Halepçe saldırısı, otuz yılı aşkın süredir Irak ve Kürtler üzerinde çalışmalar yapan Biden dahil Ortadoğu meselesi üzerinde çalışan herkesin vicdanında derin bir iz bırakmalıydı. Amerikalıların, Kürt ulusunu yok etmekten çekinmeyen Saddam Hüseyin’in işlediği suçlara ve Kürtlerin çektiği acılar karşısında tutumu zayıf olduğunu da unutmamak da gerekiyor.
İnsan hakları, onurlu bir yaşam, fikir ve ifade özgürlüğü gibi ilkeler, Biden'ın yaşamı ve siyasi kariyerinde yol gösterici ilkeleri olmuştur. Amerika Birleşik Devletleri Başkanı olarak ilk günlerinden itibaren bu temel insan haklarından vazgeçmeyeceğini belirtmişti. Biden, Rusya ile Çin ile ilişkilerinde inandığı bu ilkelerden vazgeçmeyeceğini de ifade etmişti. Hal böyleyken Biden bunu Bosna ve Kürdistan gibi ülkeler ve halklara nasıl farklı davranabilir?
Bununla birlikte, senatör veya başkan yardımcısı olmakla Amerika Birleşik Devletleri başkanı olmak farklıdır. Hâlihazırda Amerikan toplumunu tehdit eden en büyük sorunlardan biri olan koronavirüs salgınına çözüm bulduğunu varsayarsak eğer, hala ABD Başkanının dünya genelinde dikkate alması gereken çok daha büyük meseleler var. Biden, Barack Obama’nın yardımcısı olduğu dönemde de Irak'taki Kürtlere destek vermeyi sürdürdü. O'nun şimdi Türkiye, İran ve Suriye'de Kürt meselesi ile ilgilenmesi gerekiyor. Ancak ABD’nin uğraşması gereken konular arasında Rusya ve Vladimir Putin var. ABD Başkanı olan Biden'nin ülkesinin geniş stratejik çıkarlarını göz önünde bulundurması gerekiyor.
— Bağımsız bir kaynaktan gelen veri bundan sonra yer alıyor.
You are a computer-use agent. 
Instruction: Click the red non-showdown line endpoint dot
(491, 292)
Örneğin Biden Kürtlere destek vermek amaçlı 2011 yılında ABD askerlerinin çekilmemesi için bir şeyler yapabilirdi, ancak diğer yandan Obama’nın ülkeden çekilmesine yönelik verdiği kararlarını yerine getirmekle mükellefti.
Her ne kadar Richard Holbrooke gibi diplomat ve senatörler Irak’ın etnik ve mezhebi temeller üzerinde 3 küçük parçaya bölünmesi için çalıştıysa da, bununla birlikte, Amerika’nın Ortadoğu stratejisi ve çıkarı Irak’ın tek parça halinde kalmasını sağladı.
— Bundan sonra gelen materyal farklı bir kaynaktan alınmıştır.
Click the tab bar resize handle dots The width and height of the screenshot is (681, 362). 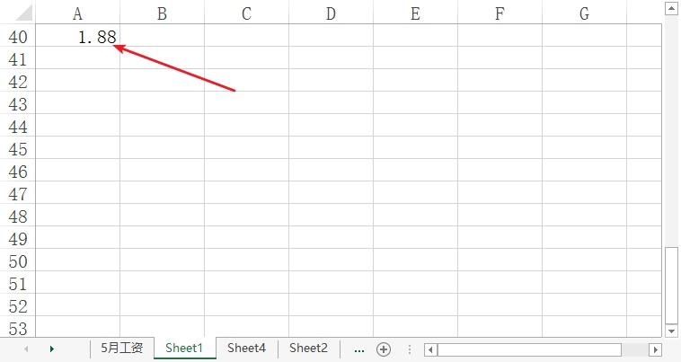click(409, 349)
Şahsen ben Irak’ı sahte bir kent olarak görüyorum, ancak yaklaşık yüz yıldır varlığını sürdürüyor. Dolaysıyla Kürt meselesi Amerika’nın temel gündemi haline geldiğinde Başkan Biden Erbil ya da Washington’da olsun Kürdistan Bölgesi Başkanı Neçirvan Barzani’ye sorması şunu gerekiyor, “2017 yılında yapılan Bağımsızlık Referandumu akıllıca bir adım mıydı?"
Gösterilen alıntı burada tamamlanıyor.